Lesser-Evilism is What Got Us Here
When Harriet Tubman risked her life and freedom to save others from the horrors of slavery, she showed us that our liberation is always bound to the liberation of others. Later, Fannie Lou Hamer expressed this truth when she said, "Nobody is free until we are all free." Mary Church Terrell embodied this by telling us that freedom can only come from "lifting as we climb." Shirley Chisholm taught us that integrity will always outweigh material success—that honor lies in being "unbought and unbossed." And how does Kamala Harris extend this legacy? Is she standing on the shoulders of these incredible Black women who paved the way, or is she stepping on the bodies of Black and brown people to achieve her personal goals?
Yet, we are told that we must vote for Harris because Trump is worse. We were told the same about Biden—vote out of fear, vote to stop Trump. And what did we get? A regime that plunged us into endless war, possibly nuclear war, and a government that lies to its people to obscure the most horrific acts humans can commit. We are funding and supporting a genocide; the victims aren’t just numbers—these are real human beings forced to carry the dismembered remains of their loved ones in plastic bags, these are children who have been maimed and burned alive by bombs we’ve paid for. This is what we were told to vote for in 2020, and this is what we’ll get again if we vote for Harris.
We’ve been convinced that nothing is worse than Trump, and in that fear, we’ve given away our power. Biden didn’t win through hope or vision—he won through censorship and control, concealing his nefarious acts by hiding them from public view. This is how authoritarianism takes root. It doesn’t belong to a “side,” it’s a cycle. "Lesser evilism" is how the cycle perpetuates itself. Every time we vote for the lesser evil, we reinforce that cycle. After 400 years of struggle, we can make it through another four.

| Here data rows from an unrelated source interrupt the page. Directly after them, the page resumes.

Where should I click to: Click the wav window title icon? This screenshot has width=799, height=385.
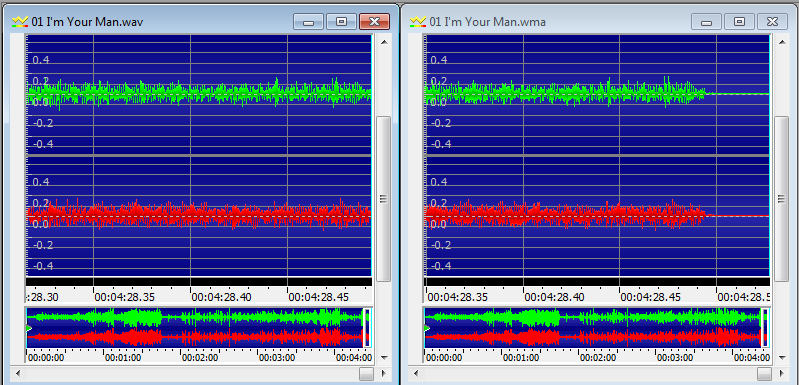(20, 21)
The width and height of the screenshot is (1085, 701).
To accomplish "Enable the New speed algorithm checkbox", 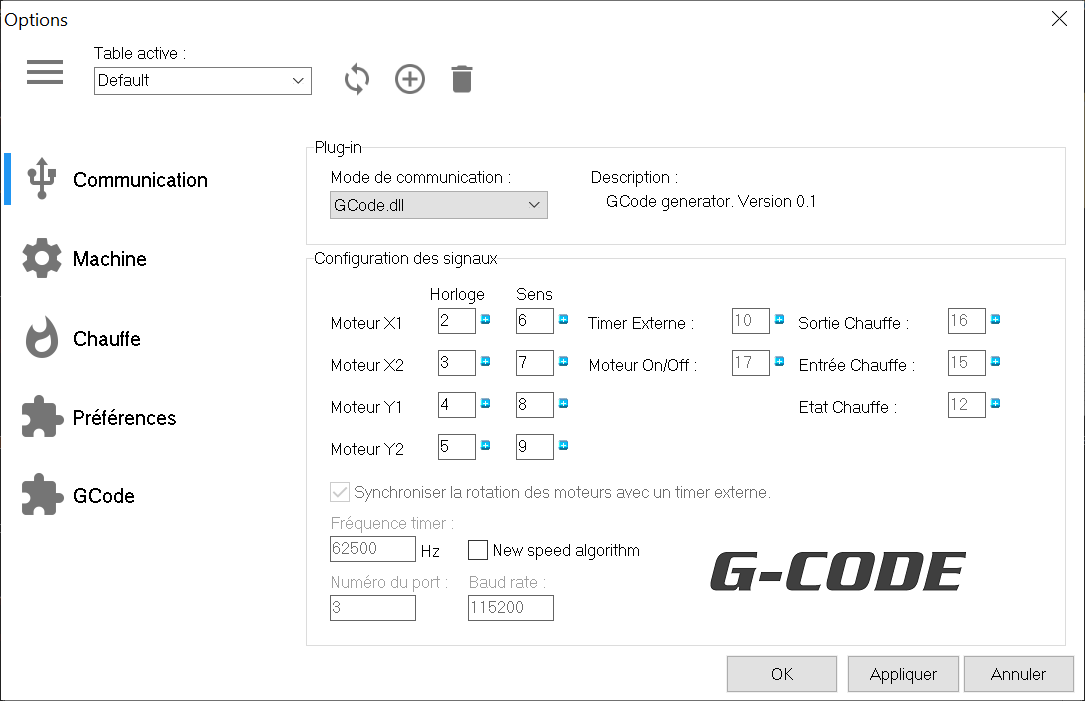I will coord(478,550).
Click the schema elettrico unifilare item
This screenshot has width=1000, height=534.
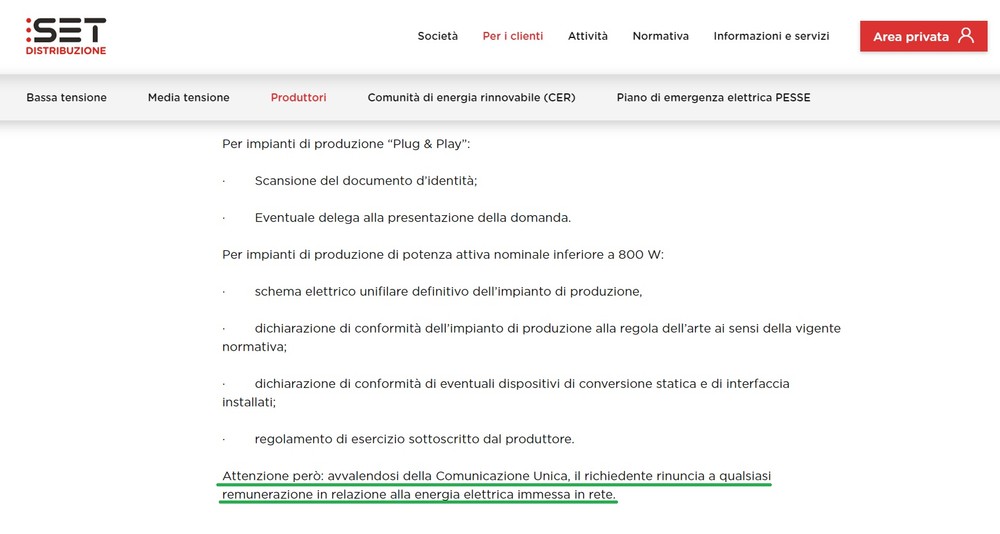tap(448, 292)
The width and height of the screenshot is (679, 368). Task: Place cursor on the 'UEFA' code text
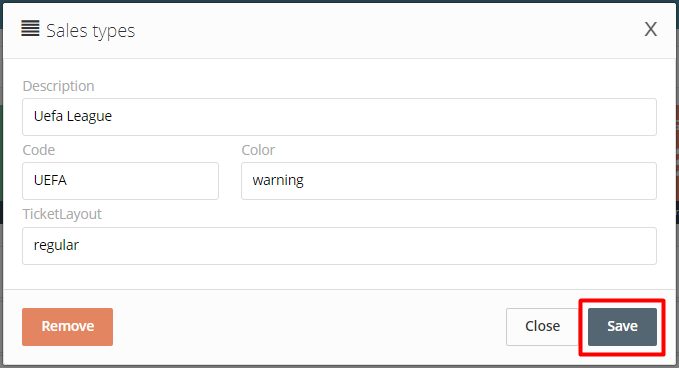click(50, 180)
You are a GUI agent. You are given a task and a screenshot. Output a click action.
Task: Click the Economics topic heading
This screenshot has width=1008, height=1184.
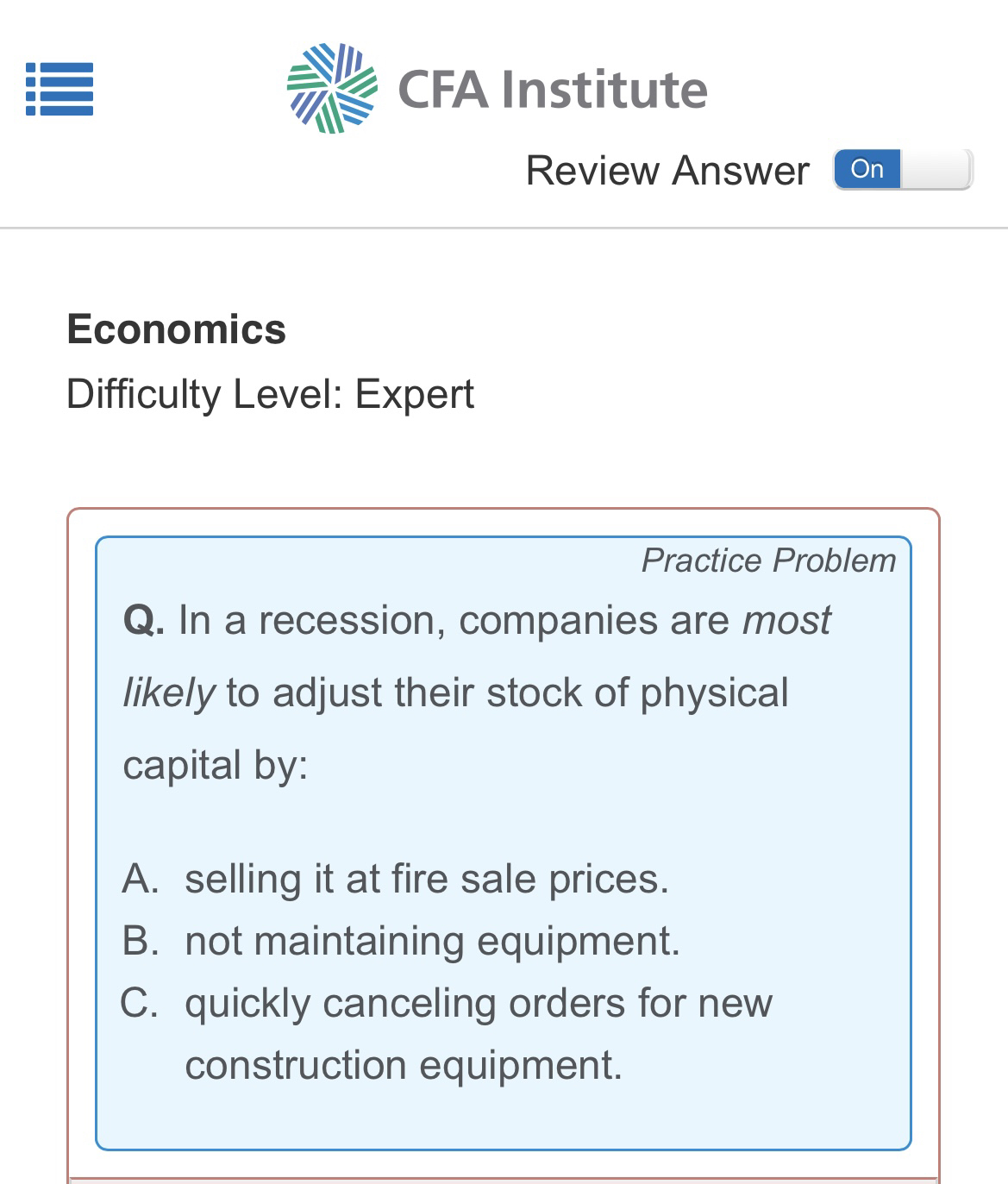177,329
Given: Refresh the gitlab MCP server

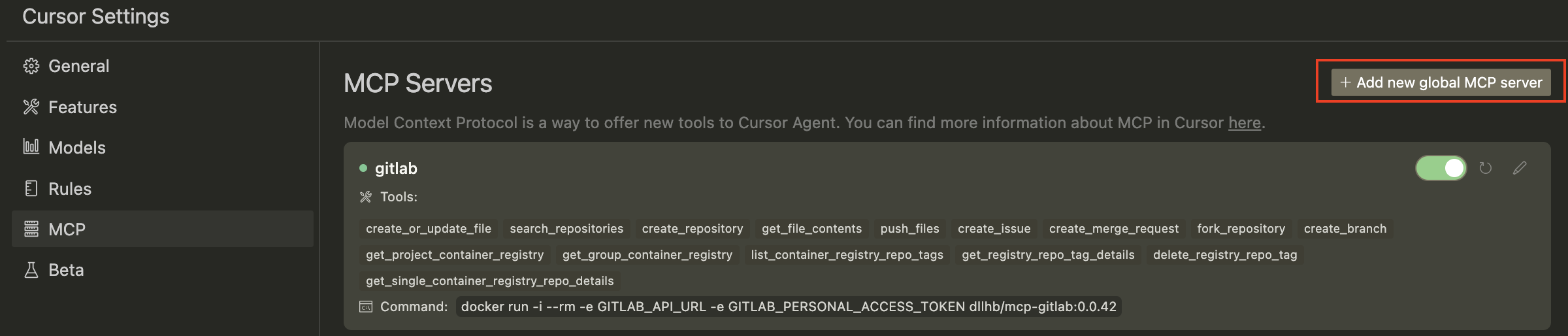Looking at the screenshot, I should click(1485, 168).
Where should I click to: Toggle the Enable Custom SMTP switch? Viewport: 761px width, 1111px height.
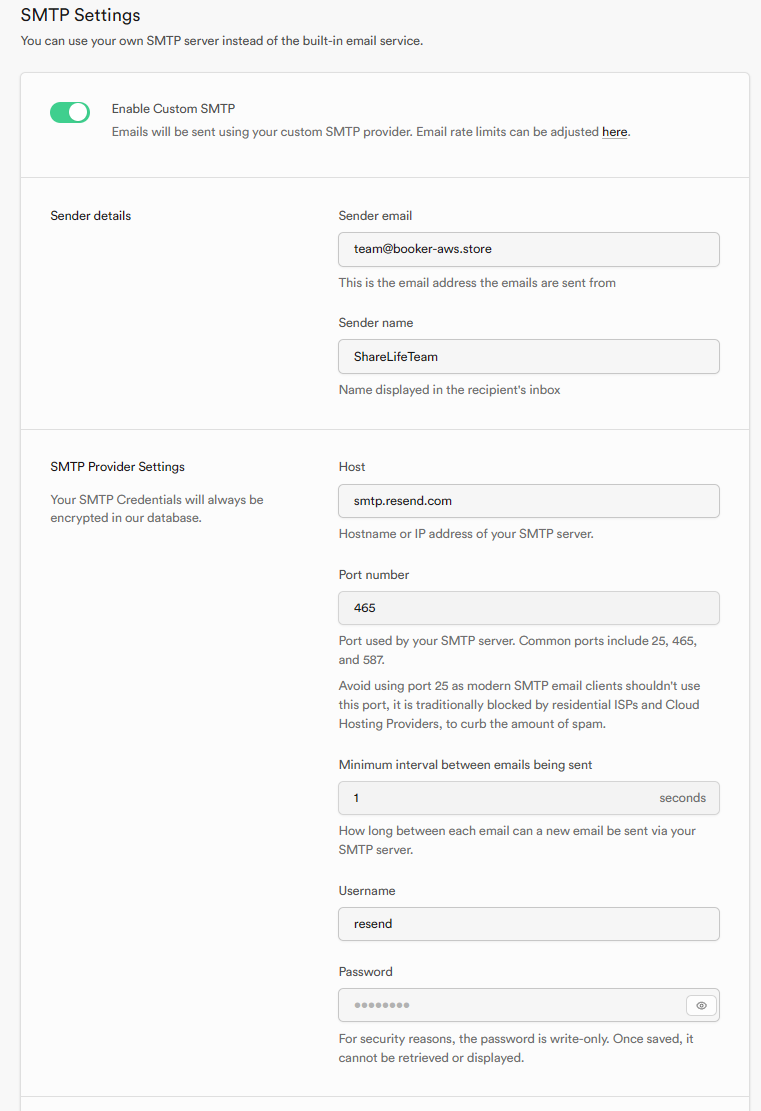coord(70,112)
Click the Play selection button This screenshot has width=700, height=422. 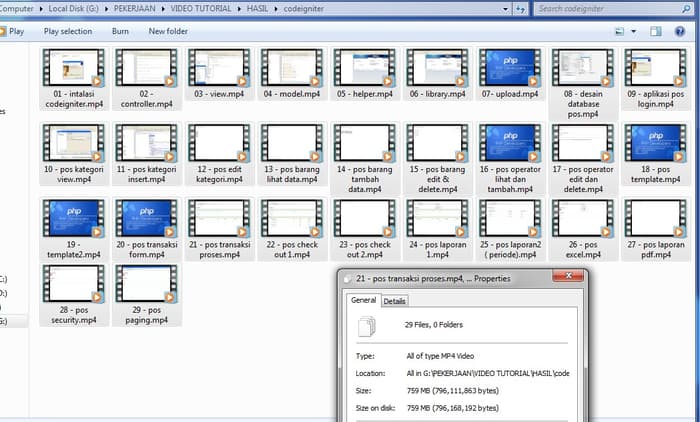point(67,31)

We are asked to sacrifice our values, to ignore the suffering abroad, to accept war, genocide, censorship, and economic inequality as necessary evils. And our reward: seeing a Black face in a high place. I want to propose to you that if we don’t take the loss now, the future losses will be far greater.
The argument that four more years of Trump is the worst-case scenario ignores the reality that rewarding the party that made us complicit in genocide, that destroyed the international human rights world order, that lied to us about jobs and economic growth, and that has fundamentally altered the culture of the first amendment may have far worse consequences than we could ever imagine. There will be no money for investment in our communities, no resources for better health, no real jobs—just more bombs, more lies, more censorship.
We can’t afford to keep playing a short-term game in a long-term struggle. The Democratic Party will never change if we keep giving them our vote without holding them accountable. Just like Tubman, Terrell, and Chisholm, we have to demand more. We must be willing to do the necessary work to build the power that will bring about real change. Yes, our votes are for survival, but our survival can only be found in our collective liberation.
Fantastic bit of writing. Great stuff, thanks. Yes, a point I keep making is that there will always be a trump - before this trump there was Bush the younger, and before him there was Reagan, and after trump there will be another trump (my money would be on Elon Musk). So if we allow the existence of something further to the right to make us give a blank check to the democrats, we will continue being ratcheted into fascism.
Such an outstanding article! Many won't want to accept the points that you're making, Pamela - but they're true. Brilliant!